The Color-Tube game is a captivating puzzle that challenges players
to sort the tube using strategy and logic. At the begining of the
game, we have multiple tubes containing colored blocks and two empty
tubes. Each tube can hold up to four blocks, and there are four
blocks for each color in the game. The objective of the game is to
strategically use the empty tubes to rearrange the blocks of
different colors that are currently mixed in various tubes, placing
blocks of the same color into the same tube.
Our parents and friends all love this game. They enjoy spending
their leisure time playing it. However, as the game progresses, the
number of blocks and tubes increase, and some levels have trickly
obstacles that make it difficult to come up with a solution. To keep
the fun going, we need to create an automatic solving device that can
take photos, analyze the position and colors of the blocks in the
image, and use an efficient algorithm to generate the optimal
solving strategy. The device can use an iPencil to implement this
strategy in the game and complete the level.
Project Objective:
Researching an efficient algorithm to solve the game.
Using a camera to accurately identify block color and positions.
Building a structrue to securely hold an iPad and an iPencil.
Incorporating motors and sliders to enable the movemet of the
iPencil.
Ensure that all components are functioning properly to execute the
strategy successfully.
Design
The design process for this project includes writing the core
algorithm, designing the structural framework, and implementing the
computer vision (CV) routine.Throught this process, we encountered
serval challenges, with two main issues standing out.

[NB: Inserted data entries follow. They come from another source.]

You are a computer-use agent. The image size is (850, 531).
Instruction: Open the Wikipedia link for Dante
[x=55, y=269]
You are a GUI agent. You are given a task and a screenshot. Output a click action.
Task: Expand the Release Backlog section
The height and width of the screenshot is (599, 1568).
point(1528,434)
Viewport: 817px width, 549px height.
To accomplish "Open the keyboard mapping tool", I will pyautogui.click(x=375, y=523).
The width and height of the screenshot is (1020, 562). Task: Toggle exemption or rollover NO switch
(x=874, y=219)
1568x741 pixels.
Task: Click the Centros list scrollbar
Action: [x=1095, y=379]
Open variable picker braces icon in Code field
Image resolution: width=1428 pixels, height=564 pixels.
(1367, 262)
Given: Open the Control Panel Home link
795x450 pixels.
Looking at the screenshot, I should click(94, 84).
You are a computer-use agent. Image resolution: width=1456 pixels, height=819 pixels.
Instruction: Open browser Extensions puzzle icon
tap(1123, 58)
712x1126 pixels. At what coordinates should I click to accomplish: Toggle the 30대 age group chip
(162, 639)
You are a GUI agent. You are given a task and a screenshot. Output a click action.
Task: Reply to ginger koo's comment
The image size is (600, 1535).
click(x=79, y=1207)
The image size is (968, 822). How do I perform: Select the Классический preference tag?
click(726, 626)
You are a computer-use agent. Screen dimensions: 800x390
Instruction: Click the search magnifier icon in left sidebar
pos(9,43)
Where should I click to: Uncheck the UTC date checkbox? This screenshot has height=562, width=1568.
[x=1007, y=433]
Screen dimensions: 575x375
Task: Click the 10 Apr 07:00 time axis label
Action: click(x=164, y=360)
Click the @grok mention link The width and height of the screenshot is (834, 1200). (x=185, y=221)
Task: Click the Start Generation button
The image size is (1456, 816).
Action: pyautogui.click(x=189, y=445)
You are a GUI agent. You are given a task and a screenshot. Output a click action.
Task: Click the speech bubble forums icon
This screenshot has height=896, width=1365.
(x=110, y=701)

Firstly, the selection of materials and fixing elements ofr the
structrue posed a challenge. Initially, we planned to use acrylic
sheets as the structural material for the device, connected using
hot glue. Acrylic sheets were chosen for their transparency, as they
allow for better visualizatio of the algorithm execution from
various angles. To support this plan, we even created a strucural
diagram using Fusion 360. However, during discussions, we realized
that the acylic sheets were too thin, making it impossibel to drill
holes on the sides. Additionally, fixing the slide rail on the
acrylic sheets between problematic and was diffcult to accommodate
in the design adjustments.As a result, we had to urgently revise our
plan and opt for wooden boards and screws as the structural
materials.
Secondly, concerning the CV routine, we encountered diffculties in
accurately identifying the contours of the tubes and blocks.
Sometimes, the blocks were not entirely detected, and at the other
times, there were interfering contours present. We later discovered
that proper adjustment of gray-scale levels was crucial for contour
recognition. Simple gray-scale adjustment often resulted in local
blurriness, causing some contours to be unrecognizable or unable to
be eliminted. Using black-and-white image proved to be more suitable
for identifying the countours of blocks in this game.
Next up, was detecting the tubes. After simple threshold and the
indentification of contours, we can easily use a warp transform on
the padding out image from the Ipad. This will give us the four
corners of the tube. We can then use the corners to find the center
of the tube and map it out for the motors.
Similarly, color recognition posed a challenge. The color range
recognition based on RGB values did bot provide helpful results.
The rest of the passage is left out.